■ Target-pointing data
══════════════════════════════

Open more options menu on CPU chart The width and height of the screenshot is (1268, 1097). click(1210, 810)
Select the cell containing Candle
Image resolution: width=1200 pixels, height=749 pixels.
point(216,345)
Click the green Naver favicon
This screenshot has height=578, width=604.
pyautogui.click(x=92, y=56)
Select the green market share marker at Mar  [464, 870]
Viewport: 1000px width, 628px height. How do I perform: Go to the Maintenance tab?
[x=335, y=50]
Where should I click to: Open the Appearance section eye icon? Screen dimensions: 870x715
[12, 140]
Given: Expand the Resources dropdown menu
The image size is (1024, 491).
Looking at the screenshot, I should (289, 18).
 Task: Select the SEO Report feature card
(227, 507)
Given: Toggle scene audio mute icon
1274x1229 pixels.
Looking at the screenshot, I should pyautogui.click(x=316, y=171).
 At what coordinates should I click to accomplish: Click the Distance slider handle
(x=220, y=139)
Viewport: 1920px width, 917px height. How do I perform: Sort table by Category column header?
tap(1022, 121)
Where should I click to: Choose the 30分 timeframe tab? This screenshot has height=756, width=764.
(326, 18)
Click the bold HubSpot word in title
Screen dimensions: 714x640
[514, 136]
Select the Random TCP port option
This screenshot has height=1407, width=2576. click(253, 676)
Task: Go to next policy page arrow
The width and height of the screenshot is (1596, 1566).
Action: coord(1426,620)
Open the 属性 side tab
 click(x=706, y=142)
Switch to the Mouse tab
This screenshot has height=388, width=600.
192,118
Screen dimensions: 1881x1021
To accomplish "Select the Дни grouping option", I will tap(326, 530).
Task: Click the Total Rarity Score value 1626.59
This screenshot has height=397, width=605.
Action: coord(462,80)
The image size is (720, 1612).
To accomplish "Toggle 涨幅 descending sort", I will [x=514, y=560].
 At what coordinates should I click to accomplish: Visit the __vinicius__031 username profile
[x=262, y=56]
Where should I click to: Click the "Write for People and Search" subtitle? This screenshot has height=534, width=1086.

══════════════════════════════

■ STATED EXERCISE
Copy every one of the records above word for word, keeping each line as it stands.

■ THE OUTPUT
Open more options menu on CPU chart The width and height of the screenshot is (1268, 1097). click(1210, 810)
Select the cell containing Candle
Image resolution: width=1200 pixels, height=749 pixels.
point(216,345)
Click the green Naver favicon
This screenshot has height=578, width=604.
pyautogui.click(x=92, y=56)
Select the green market share marker at Mar  [464, 870]
Viewport: 1000px width, 628px height. How do I perform: Go to the Maintenance tab?
[x=335, y=50]
Where should I click to: Open the Appearance section eye icon? Screen dimensions: 870x715
[12, 140]
Given: Expand the Resources dropdown menu
The image size is (1024, 491).
Looking at the screenshot, I should (289, 18).
 Task: Select the SEO Report feature card
(227, 507)
Given: Toggle scene audio mute icon
1274x1229 pixels.
Looking at the screenshot, I should pyautogui.click(x=316, y=171).
 At what coordinates should I click to accomplish: Click the Distance slider handle
(x=220, y=139)
Viewport: 1920px width, 917px height. How do I perform: Sort table by Category column header?
tap(1022, 121)
Where should I click to: Choose the 30分 timeframe tab? This screenshot has height=756, width=764.
(326, 18)
Click the bold HubSpot word in title
Screen dimensions: 714x640
[514, 136]
Select the Random TCP port option
This screenshot has height=1407, width=2576. click(253, 676)
Task: Go to next policy page arrow
The width and height of the screenshot is (1596, 1566).
Action: coord(1426,620)
Open the 属性 side tab
 click(x=706, y=142)
Switch to the Mouse tab
This screenshot has height=388, width=600.
192,118
Screen dimensions: 1881x1021
To accomplish "Select the Дни grouping option", I will tap(326, 530).
Task: Click the Total Rarity Score value 1626.59
This screenshot has height=397, width=605.
Action: coord(462,80)
The image size is (720, 1612).
To accomplish "Toggle 涨幅 descending sort", I will [x=514, y=560].
 At what coordinates should I click to accomplish: Visit the __vinicius__031 username profile
[x=262, y=56]
Where should I click to: Click the "Write for People and Search" subtitle? This screenshot has height=534, width=1086.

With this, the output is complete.